Make a New Normal

Treated the same, only different

"Treated the same, only different" - a photo of a street sign that says "Wall St".
"Treated the same, only different" - a photo of a street sign that says "Wall St".
Photo by Patrick Weissenberger on Unsplash

To have equality, we must first acknowledge difference.


Most of us have the desire to be treated the same as others. At least when they are doing well. We fine-tune that sense of justice early on. Someone else got something good and we didn’t? That’s not fair! we say.

We also have a moral commitment to a basic sense of justice for all people. In the U.S., we famously articulate that as the right to “life, liberty, and the pursuit of happiness.”

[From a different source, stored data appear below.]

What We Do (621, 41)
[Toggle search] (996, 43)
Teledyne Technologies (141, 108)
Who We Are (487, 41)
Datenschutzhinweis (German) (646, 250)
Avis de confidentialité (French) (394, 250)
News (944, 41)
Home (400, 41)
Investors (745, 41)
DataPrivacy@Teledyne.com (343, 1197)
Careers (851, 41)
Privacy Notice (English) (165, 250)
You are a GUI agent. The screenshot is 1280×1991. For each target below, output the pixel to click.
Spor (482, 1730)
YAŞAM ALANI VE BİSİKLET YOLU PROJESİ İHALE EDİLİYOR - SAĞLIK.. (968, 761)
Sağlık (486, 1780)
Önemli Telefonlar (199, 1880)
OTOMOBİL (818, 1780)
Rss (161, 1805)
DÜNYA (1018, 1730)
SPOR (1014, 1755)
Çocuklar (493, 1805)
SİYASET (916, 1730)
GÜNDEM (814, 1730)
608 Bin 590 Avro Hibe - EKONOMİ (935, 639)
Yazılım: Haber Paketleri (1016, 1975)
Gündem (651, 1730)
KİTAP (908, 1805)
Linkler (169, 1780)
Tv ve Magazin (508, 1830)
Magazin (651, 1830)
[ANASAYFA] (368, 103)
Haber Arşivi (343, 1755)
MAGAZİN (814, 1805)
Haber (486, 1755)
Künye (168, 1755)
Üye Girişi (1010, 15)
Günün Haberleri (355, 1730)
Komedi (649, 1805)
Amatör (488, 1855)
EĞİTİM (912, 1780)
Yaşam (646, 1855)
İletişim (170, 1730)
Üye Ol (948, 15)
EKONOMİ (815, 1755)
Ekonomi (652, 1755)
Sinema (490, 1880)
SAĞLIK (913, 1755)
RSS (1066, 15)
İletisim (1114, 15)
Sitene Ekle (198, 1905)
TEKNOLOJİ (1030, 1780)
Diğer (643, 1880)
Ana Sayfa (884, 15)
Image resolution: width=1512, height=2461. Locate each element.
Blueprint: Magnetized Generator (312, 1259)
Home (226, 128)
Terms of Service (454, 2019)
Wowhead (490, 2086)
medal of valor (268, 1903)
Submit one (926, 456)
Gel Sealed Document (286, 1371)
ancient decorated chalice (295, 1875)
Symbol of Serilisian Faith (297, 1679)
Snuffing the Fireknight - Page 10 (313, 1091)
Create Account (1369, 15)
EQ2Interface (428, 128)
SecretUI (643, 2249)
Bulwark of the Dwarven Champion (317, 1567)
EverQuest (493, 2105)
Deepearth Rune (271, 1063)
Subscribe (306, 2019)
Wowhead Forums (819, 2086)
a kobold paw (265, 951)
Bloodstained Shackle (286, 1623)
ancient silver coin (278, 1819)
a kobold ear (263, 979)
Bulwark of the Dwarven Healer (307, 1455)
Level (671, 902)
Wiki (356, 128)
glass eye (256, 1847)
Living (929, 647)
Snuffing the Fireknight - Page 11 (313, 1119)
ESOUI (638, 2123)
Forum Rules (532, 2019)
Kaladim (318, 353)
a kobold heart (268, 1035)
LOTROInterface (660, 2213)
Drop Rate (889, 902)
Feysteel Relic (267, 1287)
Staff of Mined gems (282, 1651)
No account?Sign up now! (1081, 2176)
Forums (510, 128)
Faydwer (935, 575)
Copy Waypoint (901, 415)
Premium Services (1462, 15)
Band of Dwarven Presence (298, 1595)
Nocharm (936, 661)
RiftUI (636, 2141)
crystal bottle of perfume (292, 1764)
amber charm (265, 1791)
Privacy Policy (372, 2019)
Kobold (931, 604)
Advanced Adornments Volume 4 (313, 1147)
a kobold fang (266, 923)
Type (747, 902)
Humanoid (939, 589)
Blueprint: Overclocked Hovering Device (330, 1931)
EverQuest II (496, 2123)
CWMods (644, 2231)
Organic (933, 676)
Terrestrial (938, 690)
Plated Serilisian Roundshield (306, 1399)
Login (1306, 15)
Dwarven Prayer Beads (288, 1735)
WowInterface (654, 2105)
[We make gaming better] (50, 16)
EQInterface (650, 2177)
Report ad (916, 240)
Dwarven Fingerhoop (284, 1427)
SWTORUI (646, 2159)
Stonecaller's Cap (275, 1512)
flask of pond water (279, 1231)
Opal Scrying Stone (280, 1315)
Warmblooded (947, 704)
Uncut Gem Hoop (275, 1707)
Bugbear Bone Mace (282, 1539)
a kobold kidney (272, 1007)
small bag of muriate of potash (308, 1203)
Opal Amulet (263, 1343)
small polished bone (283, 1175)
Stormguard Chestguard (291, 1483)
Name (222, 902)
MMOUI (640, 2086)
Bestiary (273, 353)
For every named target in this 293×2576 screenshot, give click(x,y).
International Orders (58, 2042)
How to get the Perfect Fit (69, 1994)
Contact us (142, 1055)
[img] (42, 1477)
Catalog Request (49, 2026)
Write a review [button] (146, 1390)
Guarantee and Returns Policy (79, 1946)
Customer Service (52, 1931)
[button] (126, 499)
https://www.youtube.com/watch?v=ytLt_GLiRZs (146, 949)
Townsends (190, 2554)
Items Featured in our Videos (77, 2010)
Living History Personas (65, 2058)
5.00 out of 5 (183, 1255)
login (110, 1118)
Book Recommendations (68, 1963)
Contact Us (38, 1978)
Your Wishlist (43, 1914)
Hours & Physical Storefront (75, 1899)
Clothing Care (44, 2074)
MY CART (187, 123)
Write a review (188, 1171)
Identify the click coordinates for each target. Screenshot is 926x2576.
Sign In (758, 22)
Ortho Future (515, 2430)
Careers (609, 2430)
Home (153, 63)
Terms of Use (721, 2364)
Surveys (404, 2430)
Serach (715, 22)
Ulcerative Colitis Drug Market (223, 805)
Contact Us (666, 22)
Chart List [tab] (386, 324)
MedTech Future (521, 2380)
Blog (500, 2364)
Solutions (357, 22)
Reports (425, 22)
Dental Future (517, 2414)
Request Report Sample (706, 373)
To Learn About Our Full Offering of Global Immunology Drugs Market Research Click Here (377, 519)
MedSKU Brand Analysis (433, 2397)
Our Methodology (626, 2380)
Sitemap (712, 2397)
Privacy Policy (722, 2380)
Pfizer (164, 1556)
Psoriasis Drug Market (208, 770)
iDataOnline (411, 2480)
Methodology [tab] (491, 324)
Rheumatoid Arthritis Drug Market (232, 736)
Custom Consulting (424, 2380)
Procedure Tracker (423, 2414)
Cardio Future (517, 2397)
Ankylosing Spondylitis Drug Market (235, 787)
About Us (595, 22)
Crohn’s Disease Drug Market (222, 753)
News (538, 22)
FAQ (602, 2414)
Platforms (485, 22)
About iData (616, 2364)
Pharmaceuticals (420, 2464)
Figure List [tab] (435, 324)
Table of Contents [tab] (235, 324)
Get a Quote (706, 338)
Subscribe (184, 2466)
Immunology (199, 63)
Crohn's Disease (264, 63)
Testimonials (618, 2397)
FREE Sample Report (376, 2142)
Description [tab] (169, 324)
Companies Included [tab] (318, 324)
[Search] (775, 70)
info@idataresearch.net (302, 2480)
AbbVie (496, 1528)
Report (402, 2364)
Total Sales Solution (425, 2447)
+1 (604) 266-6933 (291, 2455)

It is funny, then, that this sense of all rarely is all in our everyday lives.

We rarely feel that sense of equal when someone wins the lottery, for instance. We don’t want everyone who bought a ticket to split the pot.

This makes it hard for us to deal with the idea that equal can expect different things from us.

People in power have a different role to achieve equality than the oppressed. Carnivores have a different role than herbivores.

While I suspect that the one at the top has ample reason to oppose equity and true equality with his neighbors, his neighbors have far less reason. Quite literally when we’re talking money, power, and influence.

We seem to love equity in the abstract and inequality in our practice. Precisely because equality requires different impacts. But if our desire is equality and justice in the end, we’re not going to find it when we all get treated the same.